Scampato alla tragedia e dopo essere stato ricoverato a lungo in ospedale, Eitan è stato affidato dal tribunale di Pavia alla zia paterna, Aya Biran, 41 anni, medico, che vive a Travacò (Pavia) con il marito Or Nirko e due figlie piccole che frequentano la scuola dove sarebbe dovuto andare anche Eitan. I dissidi tra le due famiglie, i parenti del padre del bambino e quelli dalla parte della madre, sono iniziati proprio dal momento in cui si doveva decidere a chi assegnare la tutela del piccolo. I nonni materni di Eitan, Shmulik (Shmuel) Peleg, 58 anni (ex militare dell’esercito israeliano e ora consulente di un’azienda di elettronica), e la ex moglie Etty Peleg, entrambi indagati per il sequestro del bambino, si erano opposti all’affidamento del nipote alla zia paterna in Italia, rivendicando sin dall’inizio che il bimbo sarebbe dovuto crescere in Israele. Dello stesso parere, anche secondo quanto ha dichiarato all’indomani del sequestro di Eitan da parte del nonno, la zia Gali Peleg, sorella di Tal mamma di Eitan. Shmuel Peleg e l’ex moglie, subito dopo la decisione del tribunale italiano di affidare la tutela di Eitan ai parenti in Italia, si erano anche rifiutati di restituire il passaporto israeliano del nipotino nonostante l’ordine del giudice tutelare. Il termine entro il quale consegnare il documento era il 30 agosto.

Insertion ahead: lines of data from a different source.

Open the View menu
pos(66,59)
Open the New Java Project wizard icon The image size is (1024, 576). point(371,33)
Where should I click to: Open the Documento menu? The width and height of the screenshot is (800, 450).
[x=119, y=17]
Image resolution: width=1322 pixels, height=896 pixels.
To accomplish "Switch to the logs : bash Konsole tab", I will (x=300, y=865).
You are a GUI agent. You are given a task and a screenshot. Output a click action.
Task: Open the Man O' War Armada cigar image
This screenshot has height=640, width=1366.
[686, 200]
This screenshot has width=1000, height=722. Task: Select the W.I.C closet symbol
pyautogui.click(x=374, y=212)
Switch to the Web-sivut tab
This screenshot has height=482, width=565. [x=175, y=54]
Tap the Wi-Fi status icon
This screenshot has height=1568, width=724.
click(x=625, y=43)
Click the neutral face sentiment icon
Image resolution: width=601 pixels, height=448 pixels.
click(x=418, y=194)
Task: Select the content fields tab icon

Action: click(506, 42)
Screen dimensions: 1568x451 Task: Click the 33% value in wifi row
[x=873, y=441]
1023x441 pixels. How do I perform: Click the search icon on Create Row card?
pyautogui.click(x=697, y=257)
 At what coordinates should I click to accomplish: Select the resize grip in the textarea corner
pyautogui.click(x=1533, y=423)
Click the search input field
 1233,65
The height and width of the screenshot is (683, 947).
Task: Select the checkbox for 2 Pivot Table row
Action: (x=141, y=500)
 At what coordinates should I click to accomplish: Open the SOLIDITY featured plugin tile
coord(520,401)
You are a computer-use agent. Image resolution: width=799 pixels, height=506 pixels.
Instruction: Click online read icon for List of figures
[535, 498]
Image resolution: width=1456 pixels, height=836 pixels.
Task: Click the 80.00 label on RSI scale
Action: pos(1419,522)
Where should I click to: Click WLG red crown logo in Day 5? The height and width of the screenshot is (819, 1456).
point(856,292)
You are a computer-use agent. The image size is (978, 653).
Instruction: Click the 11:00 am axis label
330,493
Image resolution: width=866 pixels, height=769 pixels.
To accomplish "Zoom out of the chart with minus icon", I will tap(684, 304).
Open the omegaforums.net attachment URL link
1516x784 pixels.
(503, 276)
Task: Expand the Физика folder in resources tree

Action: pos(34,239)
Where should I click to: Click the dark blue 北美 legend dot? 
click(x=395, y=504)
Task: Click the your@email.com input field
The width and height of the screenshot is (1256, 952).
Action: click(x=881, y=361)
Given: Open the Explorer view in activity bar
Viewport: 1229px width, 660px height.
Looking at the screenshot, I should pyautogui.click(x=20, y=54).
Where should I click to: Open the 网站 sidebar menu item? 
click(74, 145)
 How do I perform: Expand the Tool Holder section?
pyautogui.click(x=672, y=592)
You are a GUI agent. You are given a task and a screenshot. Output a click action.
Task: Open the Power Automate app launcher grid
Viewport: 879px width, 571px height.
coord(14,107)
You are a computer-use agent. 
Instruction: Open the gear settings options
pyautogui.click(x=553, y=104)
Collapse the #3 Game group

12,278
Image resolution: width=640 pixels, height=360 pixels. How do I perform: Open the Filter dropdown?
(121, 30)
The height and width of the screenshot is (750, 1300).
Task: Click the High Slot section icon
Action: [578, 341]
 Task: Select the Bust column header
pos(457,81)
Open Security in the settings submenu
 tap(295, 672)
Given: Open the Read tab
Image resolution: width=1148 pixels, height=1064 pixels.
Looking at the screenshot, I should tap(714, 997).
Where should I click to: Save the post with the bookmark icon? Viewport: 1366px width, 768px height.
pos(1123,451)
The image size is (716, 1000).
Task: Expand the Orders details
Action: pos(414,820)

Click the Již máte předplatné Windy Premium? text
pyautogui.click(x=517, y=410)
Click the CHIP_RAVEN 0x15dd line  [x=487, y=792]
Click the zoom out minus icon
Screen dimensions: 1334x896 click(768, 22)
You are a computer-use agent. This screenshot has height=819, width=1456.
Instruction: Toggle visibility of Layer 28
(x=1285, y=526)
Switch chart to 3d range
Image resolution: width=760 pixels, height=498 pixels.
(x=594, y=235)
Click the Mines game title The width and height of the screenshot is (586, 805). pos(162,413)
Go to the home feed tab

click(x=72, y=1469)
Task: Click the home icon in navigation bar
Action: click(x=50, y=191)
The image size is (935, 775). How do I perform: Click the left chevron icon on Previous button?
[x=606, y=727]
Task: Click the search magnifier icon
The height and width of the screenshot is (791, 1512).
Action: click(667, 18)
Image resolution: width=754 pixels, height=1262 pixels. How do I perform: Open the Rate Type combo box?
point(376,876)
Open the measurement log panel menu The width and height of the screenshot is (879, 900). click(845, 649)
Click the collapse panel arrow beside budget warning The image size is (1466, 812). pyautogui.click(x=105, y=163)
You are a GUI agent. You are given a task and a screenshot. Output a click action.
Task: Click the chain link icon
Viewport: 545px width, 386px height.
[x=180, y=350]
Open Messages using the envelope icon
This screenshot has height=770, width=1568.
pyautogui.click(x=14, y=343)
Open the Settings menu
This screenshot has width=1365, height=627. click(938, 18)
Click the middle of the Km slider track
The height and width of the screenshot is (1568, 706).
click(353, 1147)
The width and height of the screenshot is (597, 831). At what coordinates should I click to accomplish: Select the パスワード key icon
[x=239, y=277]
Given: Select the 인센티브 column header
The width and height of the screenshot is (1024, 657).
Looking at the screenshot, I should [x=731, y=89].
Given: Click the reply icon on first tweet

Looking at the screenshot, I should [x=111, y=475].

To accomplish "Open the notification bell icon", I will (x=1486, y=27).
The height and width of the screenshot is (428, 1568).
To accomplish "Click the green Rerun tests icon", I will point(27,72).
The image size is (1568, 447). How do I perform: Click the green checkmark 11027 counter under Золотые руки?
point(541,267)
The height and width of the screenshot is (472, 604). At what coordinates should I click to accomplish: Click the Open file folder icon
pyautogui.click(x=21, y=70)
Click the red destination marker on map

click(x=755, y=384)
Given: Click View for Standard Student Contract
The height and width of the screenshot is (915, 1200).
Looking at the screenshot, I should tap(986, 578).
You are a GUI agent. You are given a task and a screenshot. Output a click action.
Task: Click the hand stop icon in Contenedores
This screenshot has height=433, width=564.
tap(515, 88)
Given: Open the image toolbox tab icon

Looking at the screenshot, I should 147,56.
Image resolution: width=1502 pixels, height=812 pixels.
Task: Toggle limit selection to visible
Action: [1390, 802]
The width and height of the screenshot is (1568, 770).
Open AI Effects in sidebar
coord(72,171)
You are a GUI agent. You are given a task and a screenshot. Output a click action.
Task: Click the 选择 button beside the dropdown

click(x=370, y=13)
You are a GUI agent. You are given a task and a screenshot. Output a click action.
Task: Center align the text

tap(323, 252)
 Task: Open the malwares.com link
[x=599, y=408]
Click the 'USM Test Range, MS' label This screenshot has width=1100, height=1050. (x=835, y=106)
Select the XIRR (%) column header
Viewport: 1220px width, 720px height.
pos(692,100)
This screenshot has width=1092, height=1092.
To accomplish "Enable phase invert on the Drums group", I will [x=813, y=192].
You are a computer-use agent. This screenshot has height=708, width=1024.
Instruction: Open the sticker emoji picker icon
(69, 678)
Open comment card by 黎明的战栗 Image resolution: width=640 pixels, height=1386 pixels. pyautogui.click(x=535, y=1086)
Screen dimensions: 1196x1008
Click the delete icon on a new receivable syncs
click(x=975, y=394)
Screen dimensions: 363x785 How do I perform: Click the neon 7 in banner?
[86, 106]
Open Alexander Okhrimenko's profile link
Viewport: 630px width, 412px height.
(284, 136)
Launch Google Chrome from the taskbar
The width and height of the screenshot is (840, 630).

Cosa sappiamo della vicenda

Dopo la strage della funivia il nonno di Eitan, praticamente il giorno dopo – sconvolto dal dolore per aver perso già un nipote, la figlia e il genero, come ricordano i suoi avvocati italiani –, si era trasferito in Italia proprio per restare vicino al nipote. Secondo le disposizioni del giudice tutelare, poteva incontrarlo due volte a settimana e tenerlo con sé durante il giorno fino a restituirlo la sera alla zia paterna. Cosa che avrebbe dovuto fare anche sabato 11 settembre: era andato a prendere Eitan con la promessa di portarlo ad acquistare dei giocattoli, senza però ripresentarsi alle 18.30 come concordato con Aya Biran. Il bimbo aveva promesso alle cuginette di prendere anche un regalo per loro. Invece, come ricostruito dagli inquirenti italiani, l’ex militare israeliano ha raggiunto la Svizzera e poi, da Lugano, con un volo privato noleggiato per circa 6mila euro, è tornato in Israele con il nipote.

Dov'è Eitan e come sta

"Eitan è in pessime condizioni, ora sta ricevendo le cure di cui ha bisogno, comprese terapie psicologiche più approfondite" aveva specificato ieri la nonna Etty facendo sapere che il bambino sarebbe ricoverato nel prestigioso ospedale Sheba di Ramat Gan. Anche la stessa Etty, tra l’altro, si era trasferita in Italia almeno nell’ultimo periodo per tornarsene però in Israele, a quanto risulta, proprio un paio di giorni prima del blitz dell’ex marito. Il primo ad additare la donna come complice dell’ex marito nel sequestro del nipote, era stato ieri lo zio paterno Or Nirko. "La famiglia Peleg - ha detto oggi -si rifiuta di dire dove il bambino si trova. Lo nascondono in una specie di buco». Alla domanda se sono andati all’ospedale Sheba per verificare la presenza di Eitan, Nirko ha risposto: "C’è andato mio fratello, ma Eitan non c’è". Lo stesso Or Nirko e la moglie Aya Biran hanno spiegato sempre oggi di aver presentato un’istanza al tribunale di Tel Aviv per ottenere la restituzione del bambino. L’atto è stato inoltrato in base all’art. 29 della Convezione dell’Aja che, tra le altre norme, consente al titolare del diritto di affido di "rivolgersi direttamente al competente tribunale per chiedere il rientro del minore sottratto, anche senza l’intermediazione delle autorità centrali".